DOCUMENT EXTRACT ▸
DATA 1001 Project 2

Authors

Thieu Quang Khai | SID 540932335

University Of Sydney | DATA1001 | October 2024

1. Client Bio and Recommendation

Client:

Global Facility for Disaster Reduction and Recovery (GFDRR)

Bio:

Established in 2006, GFDRR is a multi-donor partnership that aids low and middle-income countries in managing and reducing risks from natural hazards and climate change. It provides financial support for technical assistance, invests in innovative solutions, and shares global knowledge to enhance disaster risk management and climate adaptation policies. Since 2015, GFDRR has mobilized approximately $35 billion for disaster resilience operations, focusing on vulnerable countries where support can yield significant impacts.

Recommendation:

GFDRR should prioritize expanding disaster resilience efforts in regions experiencing increasing impacts from natural disasters, especially in Asia, which has the highest number of affected people. Focused investments in early warning systems, community preparedness, and infrastructure reinforcement are essential to mitigate both human and economic losses.

2. Evidence

2.1 Initial Data Analysis (IDA)

  • For the purpose of this report, we will focus on the column Number.of.total.people.affected.by.’disaster type’ and Total.economic.damages.from.’disaster types’.
  • The data on economic losses and the number of people affected was scaled using a logarithmic transformation to manage high variance while keeping the linearity.
  • A random value between 0.001 and 10 was added to the data on the number of people affected by disasters to improve map visualization (due to the original data having many missing and zero values). This adjustment will not impact our final conclusions, as we are analyzing data on a scale of millions of people.
Code
# Loading necessary library
library(leaflet)
library(dplyr)
library(sf)
library(rnaturalearth)
library(tidyverse)
library(htmltools)

# Load data
data = read.csv("natural-disasters.csv")

# Add random values. Set seed to ensure reproduceability
set.seed(1)

data$Number.of.total.people.affected.by.earthquakes =
data$Number.of.total.people.affected.by.earthquakes + runif(nrow(data), min = 0.001, max = 10)

data$Number.of.total.people.affected.by.floods = data$Number.of.total.people.affected.by.floods + runif(nrow(data), min = 0.001, max = 10)

data$Number.of.total.people.affected.by.storms = data$Number.of.total.people.affected.by.storms + runif(nrow(data), min = 0.001, max = 10)

data$Number.of.total.people.affected.by.drought = data$Number.of.total.people.affected.by.drought + runif(nrow(data), min = 0.001, max = 10)

data$Number.of.total.people.affected.by.disasters = data$Number.of.total.people.affected.by.disasters + runif(nrow(data), min = 0.001, max = 10)

# Change name of some countries to match the name in the map.

INSTRUCTIONS ▸
1 - From the project report, return the passage that begins at the words "library(dplyr)" and stops after "set.seed(1)".
2 - According to the project report, roughly how much has GFDRR mobilized for disaster resilience operations since 2015?
The rows that follow this project report aren't needed.

DATASET CONTENT ▸
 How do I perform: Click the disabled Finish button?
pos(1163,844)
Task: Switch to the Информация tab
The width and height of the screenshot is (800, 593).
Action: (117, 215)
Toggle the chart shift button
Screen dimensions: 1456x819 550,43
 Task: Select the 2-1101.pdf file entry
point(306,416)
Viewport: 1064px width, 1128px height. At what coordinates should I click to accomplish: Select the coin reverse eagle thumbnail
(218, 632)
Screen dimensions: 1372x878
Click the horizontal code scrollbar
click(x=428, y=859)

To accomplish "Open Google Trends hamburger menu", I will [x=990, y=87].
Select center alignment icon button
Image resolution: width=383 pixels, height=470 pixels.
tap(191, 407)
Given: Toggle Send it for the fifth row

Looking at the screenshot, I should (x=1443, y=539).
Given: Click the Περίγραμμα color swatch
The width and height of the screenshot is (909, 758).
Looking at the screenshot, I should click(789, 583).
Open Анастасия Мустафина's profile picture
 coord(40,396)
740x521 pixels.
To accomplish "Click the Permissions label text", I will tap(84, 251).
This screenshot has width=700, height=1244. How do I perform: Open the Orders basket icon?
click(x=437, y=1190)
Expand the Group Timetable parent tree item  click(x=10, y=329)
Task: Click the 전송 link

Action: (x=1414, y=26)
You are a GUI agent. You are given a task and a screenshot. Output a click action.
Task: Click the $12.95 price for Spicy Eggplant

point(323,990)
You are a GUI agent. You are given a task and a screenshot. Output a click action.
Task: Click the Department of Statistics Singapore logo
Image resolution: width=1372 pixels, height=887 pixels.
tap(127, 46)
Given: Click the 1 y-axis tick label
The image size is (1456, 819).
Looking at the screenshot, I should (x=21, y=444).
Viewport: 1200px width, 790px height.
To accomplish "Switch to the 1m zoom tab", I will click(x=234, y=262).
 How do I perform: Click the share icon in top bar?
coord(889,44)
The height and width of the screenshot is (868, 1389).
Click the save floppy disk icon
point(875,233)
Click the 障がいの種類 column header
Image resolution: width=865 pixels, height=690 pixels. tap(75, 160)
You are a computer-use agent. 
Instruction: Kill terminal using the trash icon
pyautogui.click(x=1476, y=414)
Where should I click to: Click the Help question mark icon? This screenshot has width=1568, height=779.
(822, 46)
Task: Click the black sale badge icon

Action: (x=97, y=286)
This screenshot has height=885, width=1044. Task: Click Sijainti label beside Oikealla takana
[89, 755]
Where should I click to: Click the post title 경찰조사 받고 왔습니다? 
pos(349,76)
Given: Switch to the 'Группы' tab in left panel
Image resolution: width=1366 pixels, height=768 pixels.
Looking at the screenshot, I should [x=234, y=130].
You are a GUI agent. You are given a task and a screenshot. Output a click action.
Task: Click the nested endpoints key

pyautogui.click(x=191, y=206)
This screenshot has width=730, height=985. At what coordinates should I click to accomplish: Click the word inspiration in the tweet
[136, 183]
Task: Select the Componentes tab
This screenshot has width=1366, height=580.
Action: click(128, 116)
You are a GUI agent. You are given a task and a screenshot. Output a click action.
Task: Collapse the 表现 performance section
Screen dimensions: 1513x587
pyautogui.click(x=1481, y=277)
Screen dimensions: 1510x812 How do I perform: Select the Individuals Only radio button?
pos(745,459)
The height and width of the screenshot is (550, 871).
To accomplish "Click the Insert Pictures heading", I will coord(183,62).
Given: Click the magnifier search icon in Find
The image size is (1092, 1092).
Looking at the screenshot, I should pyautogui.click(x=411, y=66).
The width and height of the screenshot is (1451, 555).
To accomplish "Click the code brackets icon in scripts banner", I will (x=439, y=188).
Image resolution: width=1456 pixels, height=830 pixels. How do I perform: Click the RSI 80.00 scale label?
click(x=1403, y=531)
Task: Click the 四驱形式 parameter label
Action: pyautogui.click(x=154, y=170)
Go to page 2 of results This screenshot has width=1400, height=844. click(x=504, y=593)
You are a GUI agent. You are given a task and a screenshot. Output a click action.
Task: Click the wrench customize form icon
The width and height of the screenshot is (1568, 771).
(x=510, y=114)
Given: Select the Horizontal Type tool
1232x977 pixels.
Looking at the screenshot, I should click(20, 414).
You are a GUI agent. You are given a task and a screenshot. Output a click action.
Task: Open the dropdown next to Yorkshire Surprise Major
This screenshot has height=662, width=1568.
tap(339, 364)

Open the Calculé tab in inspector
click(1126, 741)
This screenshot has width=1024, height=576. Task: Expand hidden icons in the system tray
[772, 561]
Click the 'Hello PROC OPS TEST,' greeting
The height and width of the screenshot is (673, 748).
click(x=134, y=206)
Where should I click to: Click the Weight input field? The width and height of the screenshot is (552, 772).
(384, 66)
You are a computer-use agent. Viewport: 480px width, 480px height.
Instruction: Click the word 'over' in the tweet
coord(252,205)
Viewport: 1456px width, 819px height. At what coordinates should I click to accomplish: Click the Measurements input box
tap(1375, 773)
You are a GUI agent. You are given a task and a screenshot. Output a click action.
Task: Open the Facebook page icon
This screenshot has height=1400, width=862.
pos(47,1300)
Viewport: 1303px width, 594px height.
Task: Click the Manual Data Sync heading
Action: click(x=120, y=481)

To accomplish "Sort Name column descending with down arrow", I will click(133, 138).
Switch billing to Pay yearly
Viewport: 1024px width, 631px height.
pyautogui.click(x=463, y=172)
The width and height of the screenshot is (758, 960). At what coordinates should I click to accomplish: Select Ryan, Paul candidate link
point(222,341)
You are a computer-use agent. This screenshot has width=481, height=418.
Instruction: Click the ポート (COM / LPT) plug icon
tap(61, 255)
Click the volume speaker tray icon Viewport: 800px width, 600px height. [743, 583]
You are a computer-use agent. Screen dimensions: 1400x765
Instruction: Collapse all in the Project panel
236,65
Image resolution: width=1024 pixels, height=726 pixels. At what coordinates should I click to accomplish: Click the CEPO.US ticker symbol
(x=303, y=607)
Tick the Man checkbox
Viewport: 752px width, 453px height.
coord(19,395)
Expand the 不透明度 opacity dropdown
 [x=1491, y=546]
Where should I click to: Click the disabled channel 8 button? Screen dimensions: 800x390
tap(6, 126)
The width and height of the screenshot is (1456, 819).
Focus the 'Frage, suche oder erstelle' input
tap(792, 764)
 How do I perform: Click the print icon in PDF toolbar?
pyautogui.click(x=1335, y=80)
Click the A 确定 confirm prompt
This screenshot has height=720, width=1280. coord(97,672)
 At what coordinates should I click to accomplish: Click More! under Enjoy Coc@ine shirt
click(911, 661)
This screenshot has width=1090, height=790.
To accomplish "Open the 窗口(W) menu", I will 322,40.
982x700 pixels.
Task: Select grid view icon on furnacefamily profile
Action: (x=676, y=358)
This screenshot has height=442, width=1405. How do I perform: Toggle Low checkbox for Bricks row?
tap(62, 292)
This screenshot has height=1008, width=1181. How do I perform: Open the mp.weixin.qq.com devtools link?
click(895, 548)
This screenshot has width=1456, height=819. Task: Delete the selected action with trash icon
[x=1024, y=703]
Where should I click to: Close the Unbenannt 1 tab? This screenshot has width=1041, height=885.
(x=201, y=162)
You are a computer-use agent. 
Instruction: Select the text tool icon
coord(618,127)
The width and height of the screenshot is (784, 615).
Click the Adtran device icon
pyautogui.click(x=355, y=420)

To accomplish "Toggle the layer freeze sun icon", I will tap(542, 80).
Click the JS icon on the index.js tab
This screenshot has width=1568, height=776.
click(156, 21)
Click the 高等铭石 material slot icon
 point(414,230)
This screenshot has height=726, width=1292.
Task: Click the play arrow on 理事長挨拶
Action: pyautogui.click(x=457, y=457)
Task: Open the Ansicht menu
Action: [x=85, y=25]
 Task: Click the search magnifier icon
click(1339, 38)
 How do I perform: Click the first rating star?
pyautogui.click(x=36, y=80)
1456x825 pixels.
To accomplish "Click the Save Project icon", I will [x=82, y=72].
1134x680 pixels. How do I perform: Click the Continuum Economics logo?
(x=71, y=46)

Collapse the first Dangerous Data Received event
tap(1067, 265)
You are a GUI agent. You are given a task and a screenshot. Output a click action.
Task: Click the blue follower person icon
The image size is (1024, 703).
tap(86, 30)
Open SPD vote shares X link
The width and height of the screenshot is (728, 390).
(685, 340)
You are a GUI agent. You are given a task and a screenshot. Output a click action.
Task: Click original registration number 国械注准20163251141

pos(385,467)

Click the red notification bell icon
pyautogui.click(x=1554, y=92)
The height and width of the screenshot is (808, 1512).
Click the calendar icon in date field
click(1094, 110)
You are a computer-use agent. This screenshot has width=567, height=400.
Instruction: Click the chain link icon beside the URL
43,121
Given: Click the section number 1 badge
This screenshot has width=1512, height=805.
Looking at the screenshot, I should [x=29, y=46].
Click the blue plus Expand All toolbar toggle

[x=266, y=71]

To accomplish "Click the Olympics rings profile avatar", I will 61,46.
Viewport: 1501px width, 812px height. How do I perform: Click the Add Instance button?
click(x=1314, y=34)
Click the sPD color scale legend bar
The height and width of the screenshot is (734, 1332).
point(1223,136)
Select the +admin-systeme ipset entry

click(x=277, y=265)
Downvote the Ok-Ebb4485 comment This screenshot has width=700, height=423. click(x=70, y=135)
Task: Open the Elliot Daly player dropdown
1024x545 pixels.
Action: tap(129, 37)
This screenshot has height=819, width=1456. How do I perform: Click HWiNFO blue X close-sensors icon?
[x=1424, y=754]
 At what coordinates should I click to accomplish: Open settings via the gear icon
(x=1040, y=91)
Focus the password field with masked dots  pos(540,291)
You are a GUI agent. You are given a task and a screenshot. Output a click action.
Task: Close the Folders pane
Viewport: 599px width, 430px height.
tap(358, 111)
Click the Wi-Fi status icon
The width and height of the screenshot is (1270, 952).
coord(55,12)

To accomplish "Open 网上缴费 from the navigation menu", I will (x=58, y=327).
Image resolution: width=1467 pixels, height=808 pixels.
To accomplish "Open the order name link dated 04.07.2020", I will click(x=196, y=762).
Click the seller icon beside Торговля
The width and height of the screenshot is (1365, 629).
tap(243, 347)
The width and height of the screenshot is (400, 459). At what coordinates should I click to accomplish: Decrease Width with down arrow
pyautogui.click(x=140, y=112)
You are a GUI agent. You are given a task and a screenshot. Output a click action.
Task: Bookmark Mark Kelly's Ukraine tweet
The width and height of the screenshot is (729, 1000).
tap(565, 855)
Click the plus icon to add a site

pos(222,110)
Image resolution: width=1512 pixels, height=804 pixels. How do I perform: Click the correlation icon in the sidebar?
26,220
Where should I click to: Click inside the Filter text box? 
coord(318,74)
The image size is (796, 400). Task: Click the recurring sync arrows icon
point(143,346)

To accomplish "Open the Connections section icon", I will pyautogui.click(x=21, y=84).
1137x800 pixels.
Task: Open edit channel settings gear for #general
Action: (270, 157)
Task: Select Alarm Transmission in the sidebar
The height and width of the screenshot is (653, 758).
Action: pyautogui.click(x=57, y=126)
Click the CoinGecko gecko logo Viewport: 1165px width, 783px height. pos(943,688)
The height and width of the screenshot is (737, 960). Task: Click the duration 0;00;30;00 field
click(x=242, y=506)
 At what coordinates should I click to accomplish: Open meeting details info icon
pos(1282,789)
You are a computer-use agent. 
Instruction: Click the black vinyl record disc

ANSWERS IN ORDER ▸
1 -
library(dplyr)
library(sf)
library(rnaturalearth)
library(tidyverse)
library(htmltools)

# Load data
data = read.csv("natural-disasters.csv")

# Add random values. Set seed to ensure reproduceability
set.seed(1)

2 - Approximately $35 billion.